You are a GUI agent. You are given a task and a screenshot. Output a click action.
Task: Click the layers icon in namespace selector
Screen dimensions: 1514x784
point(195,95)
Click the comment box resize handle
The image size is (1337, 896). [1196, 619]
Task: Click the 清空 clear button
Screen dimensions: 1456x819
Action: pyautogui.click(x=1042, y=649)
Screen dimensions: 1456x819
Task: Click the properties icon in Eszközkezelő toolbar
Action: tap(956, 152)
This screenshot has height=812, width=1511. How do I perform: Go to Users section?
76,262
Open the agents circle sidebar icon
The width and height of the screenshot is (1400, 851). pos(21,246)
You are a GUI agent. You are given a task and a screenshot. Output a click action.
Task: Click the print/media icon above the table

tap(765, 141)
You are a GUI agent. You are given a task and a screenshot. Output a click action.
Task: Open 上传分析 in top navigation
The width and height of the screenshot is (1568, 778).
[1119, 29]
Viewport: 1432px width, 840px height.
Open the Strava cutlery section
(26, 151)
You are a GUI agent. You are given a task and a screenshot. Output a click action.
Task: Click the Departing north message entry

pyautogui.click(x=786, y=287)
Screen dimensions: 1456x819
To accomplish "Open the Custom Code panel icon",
-=-=-
**What needs to be done**
All of the material above should be set down again, unaltered.

**Solution to this problem**
You are a GUI agent. You are given a task and a screenshot. Output a click action.
Task: Click the layers icon in namespace selector
Screen dimensions: 1514x784
point(195,95)
Click the comment box resize handle
The image size is (1337, 896). [1196, 619]
Task: Click the 清空 clear button
Screen dimensions: 1456x819
Action: pyautogui.click(x=1042, y=649)
Screen dimensions: 1456x819
Task: Click the properties icon in Eszközkezelő toolbar
Action: tap(956, 152)
This screenshot has height=812, width=1511. How do I perform: Go to Users section?
76,262
Open the agents circle sidebar icon
The width and height of the screenshot is (1400, 851). pos(21,246)
You are a GUI agent. You are given a task and a screenshot. Output a click action.
Task: Click the print/media icon above the table

tap(765, 141)
You are a GUI agent. You are given a task and a screenshot. Output a click action.
Task: Open 上传分析 in top navigation
The width and height of the screenshot is (1568, 778).
[1119, 29]
Viewport: 1432px width, 840px height.
Open the Strava cutlery section
(26, 151)
You are a GUI agent. You are given a task and a screenshot. Output a click action.
Task: Click the Departing north message entry

pyautogui.click(x=786, y=287)
Screen dimensions: 1456x819
To accomplish "Open the Custom Code panel icon",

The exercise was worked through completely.